$2 million grant spurs new effort to fight diabetes
The Keck School of Medicine and Childrens Hospital Los Angeles will begin a new initiative to identify and address the interrelated factors that lead to obesity and diabetes in East Los Angeles and South Los Angeles.
Organizers announced the initiative at a press conference at the Edward Roybal Comprehensive Health Center in East Los Angeles on June 9.
The Keck Diabetes Prevention Initiative will begin its work with a $2 million grant from the W.M. Keck Foundation to support a two-year planning process to identify the factors that contribute to decisions about diet, physical activity and health care within these communities, develop strategies to prevent diabetes and promote healthy lifestyle choices that are appropriate for the populations in these communities, as well as engage and mobilize experts, government officials, community leaders, businesses and residents.
The initiative has the support of the Los Angeles County Department of Health Services.
Organizers hope the planning process for the Keck Diabetes Prevention Initiative will lead to an eight-year intervention in partnership with the Edward Roybal Comprehensive Health Center in East Los Angeles and the Hubert Humphrey Comprehensive Health Center in South Los Angeles.
“The number of overweight and obese individuals in the United States has reached epidemic proportions, resulting in serious medical, economic and quality-of-life issues,” said Anne Peters Harmel, professor of medicine at the Keck School of Medicine and director of the USC Clinical Diabetes Program, adding that about 65 percent of the nation’s adult population and 15 percent of its youth are overweight, with nearly one in three Americans considered obese.
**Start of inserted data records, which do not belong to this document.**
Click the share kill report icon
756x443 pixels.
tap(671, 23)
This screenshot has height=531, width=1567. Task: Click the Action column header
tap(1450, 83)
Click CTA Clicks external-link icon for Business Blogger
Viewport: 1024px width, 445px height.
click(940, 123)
While the growing incidence of obesity is a national problem, studies indicate that Los Angeles County is at the epicenter of the problem, with 55 percent of its adult population overweight or obese. The highest rates of adult obesity are found in East Los Angeles, South Los Angeles and the Antelope Valley.
“The increase in obesity is associated with higher mortality rates, and it increases the risk for numerous medical conditions, including type 2 diabetes, stroke, arthritis, coronary heart disease and certain types of cancer,” Harmel said, adding that obese adults are five times more likely to develop type 2 diabetes. Diabetes afflicts 17 million people in the nation and has become the sixth leading cause of death nationwide.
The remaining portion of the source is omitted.